• _DATA LINES_:

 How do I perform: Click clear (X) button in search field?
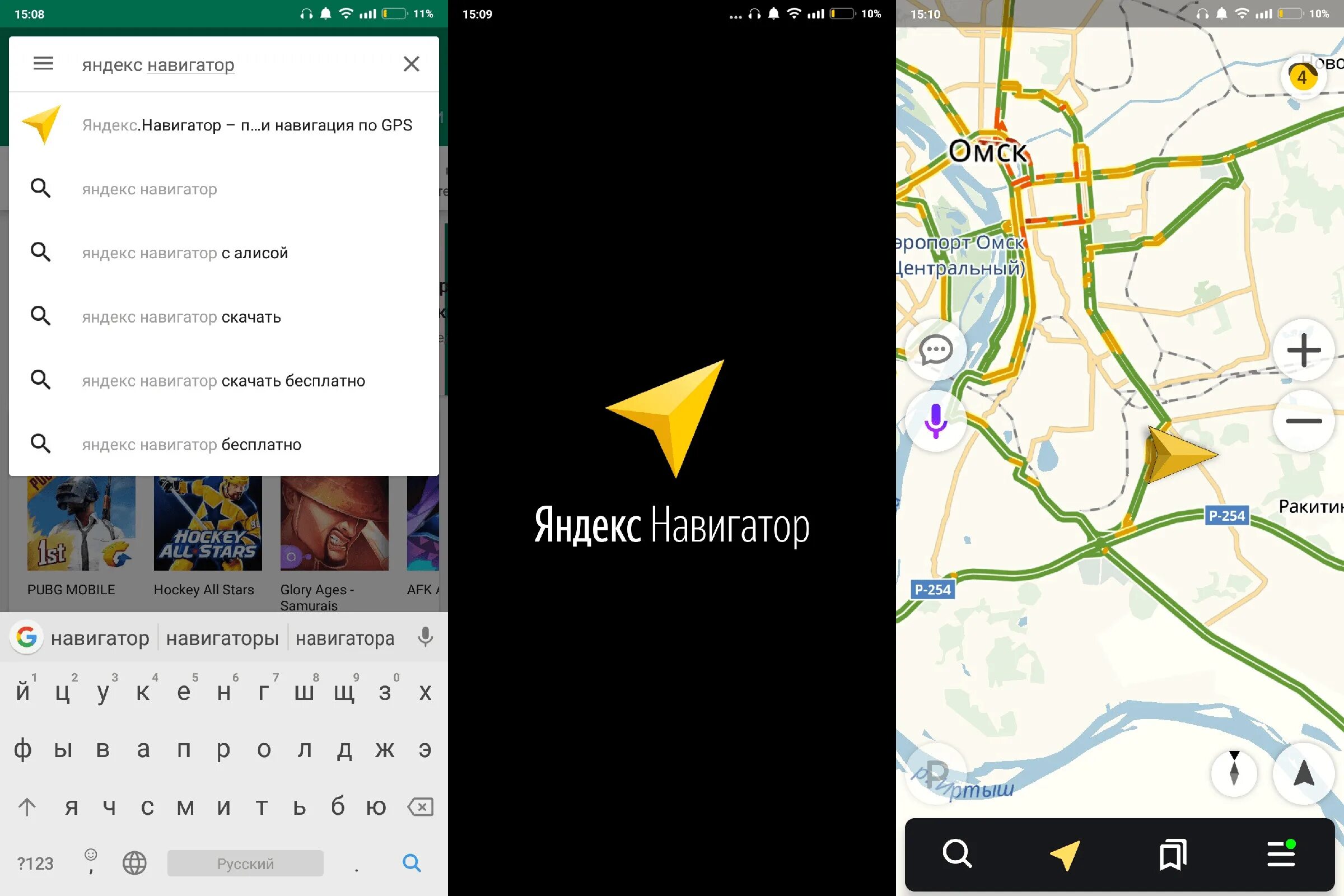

--

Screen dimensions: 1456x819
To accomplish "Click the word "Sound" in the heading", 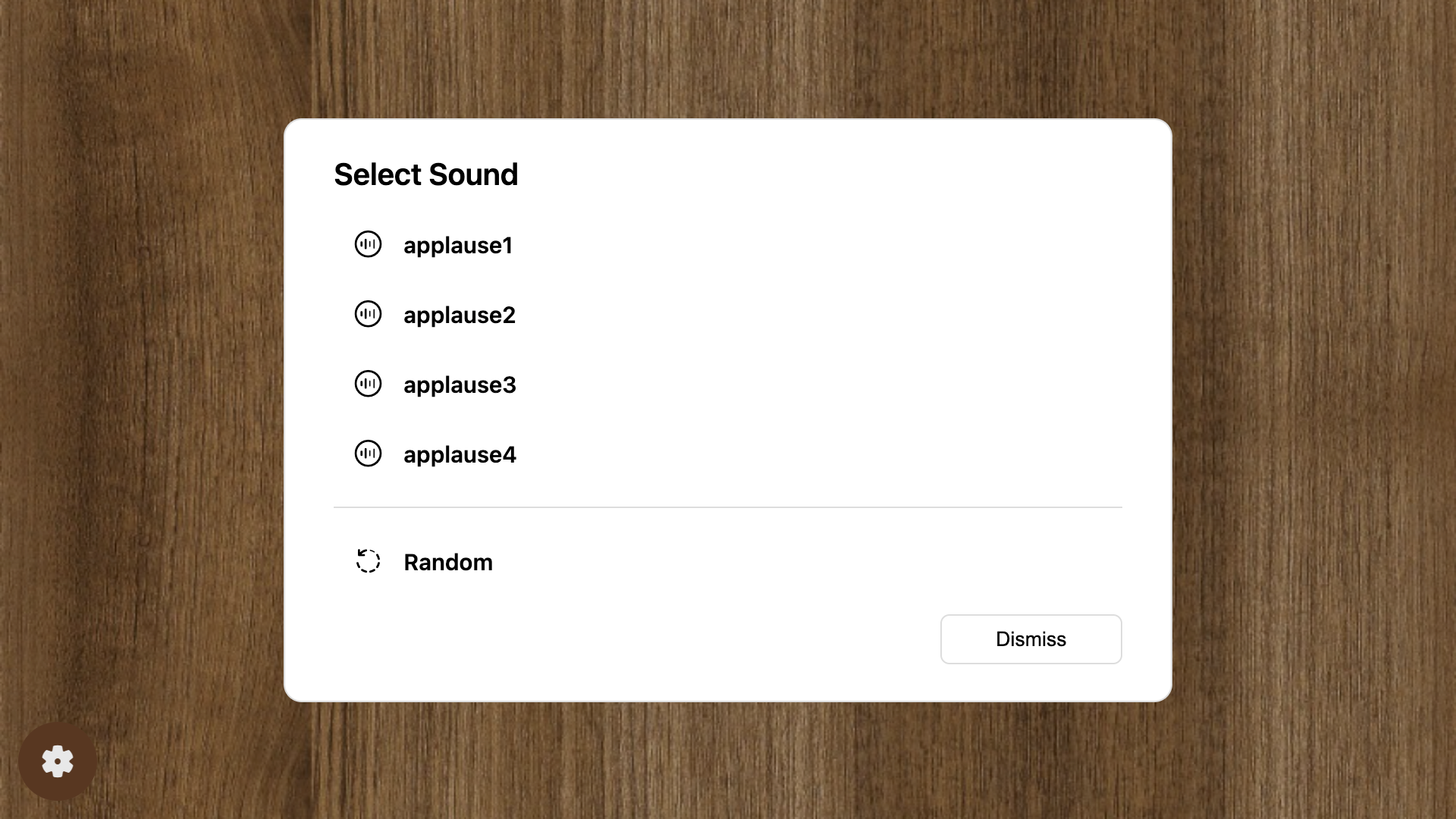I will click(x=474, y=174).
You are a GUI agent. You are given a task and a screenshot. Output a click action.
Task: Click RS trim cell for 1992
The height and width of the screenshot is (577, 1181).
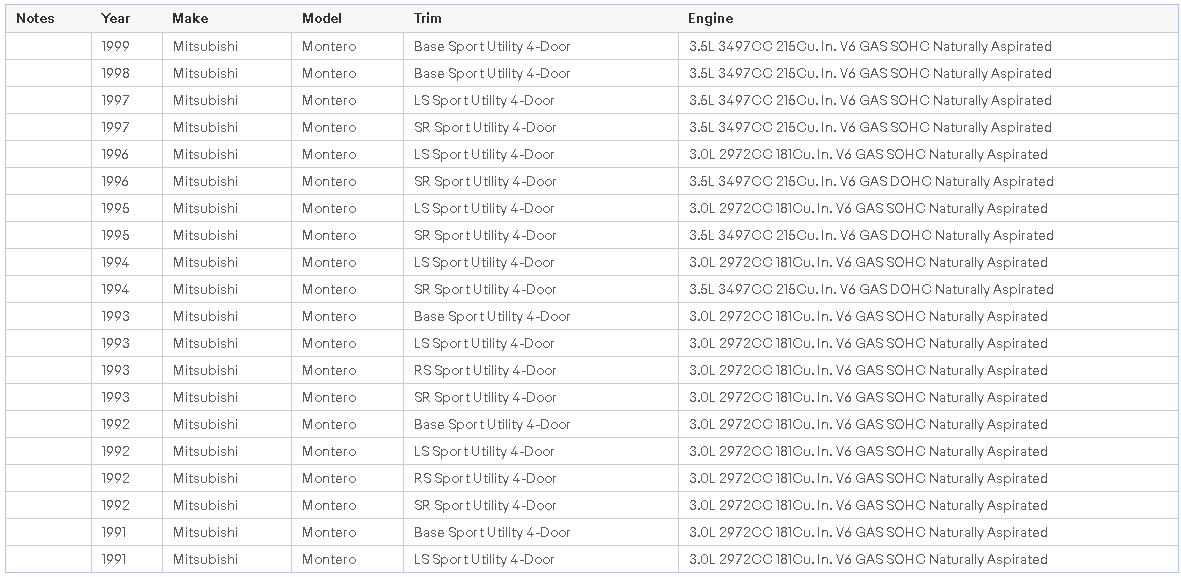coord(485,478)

==

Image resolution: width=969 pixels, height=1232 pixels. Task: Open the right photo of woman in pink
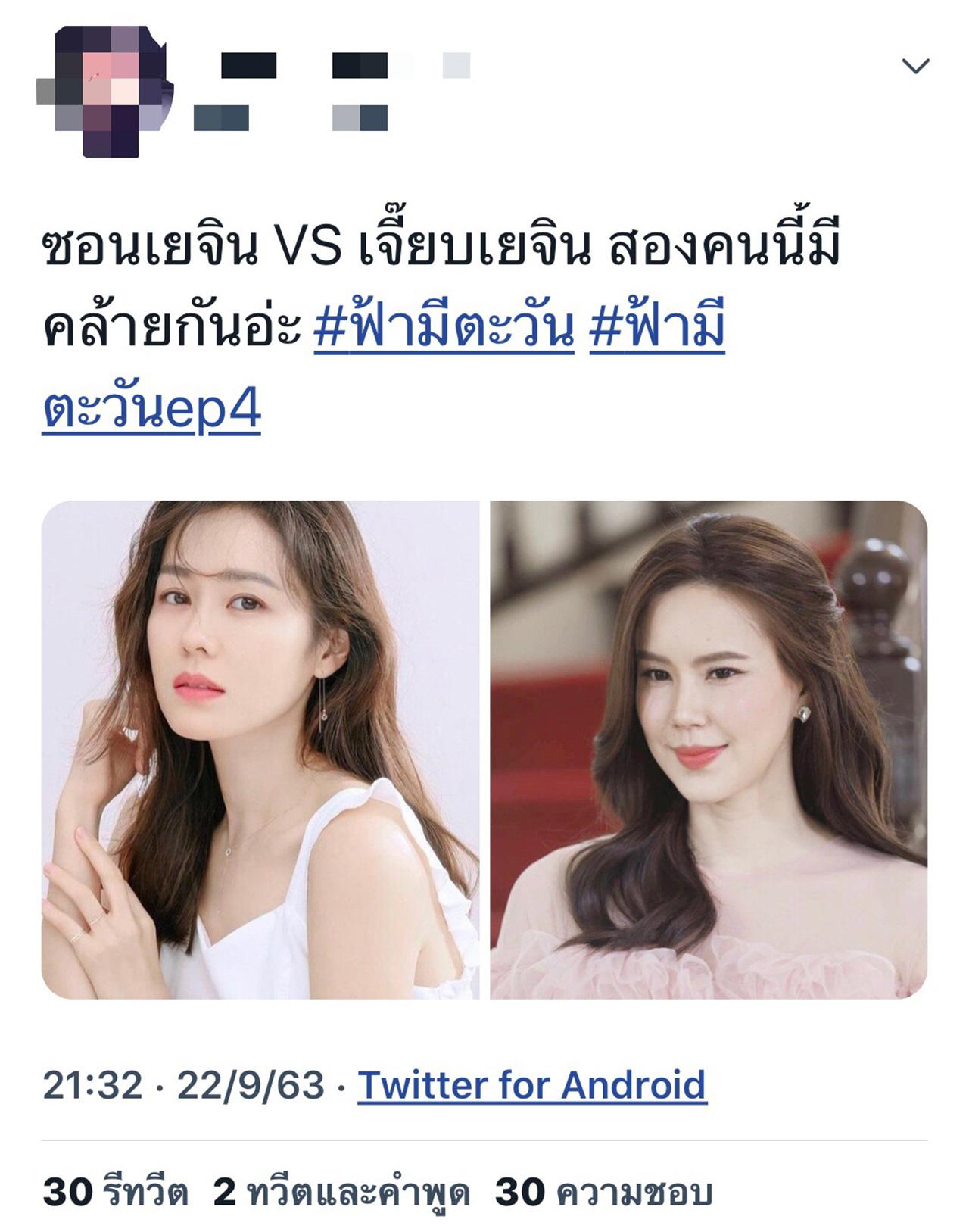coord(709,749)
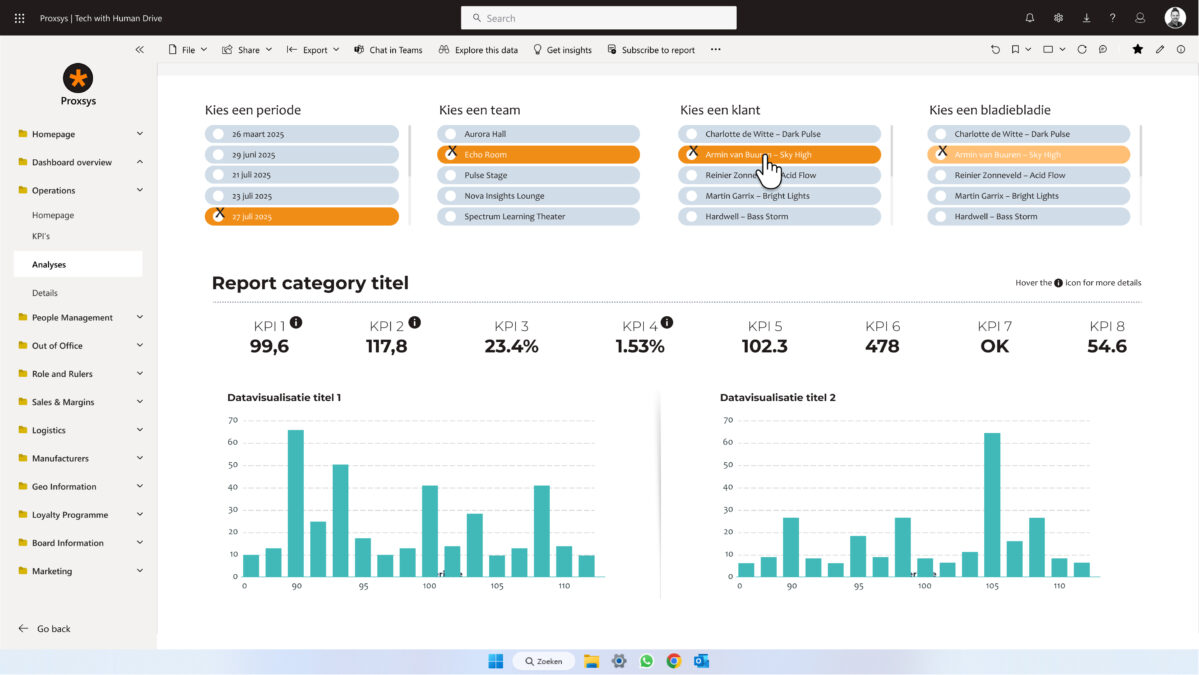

• _WRITTEN TASK_:
Give everything in the data above, from the line containing "You are a GUI" down to and including the line containing "coord(485,478)", as a JSON list of strings with one string per line. Leave out blank lines and the pictures.

• _FULL RESPONSE_:
[
  "You are a GUI agent. You are given a task and a screenshot. Output a click action.",
  "Task: Click RS trim cell for 1992",
  "The height and width of the screenshot is (577, 1181).",
  "coord(485,478)"
]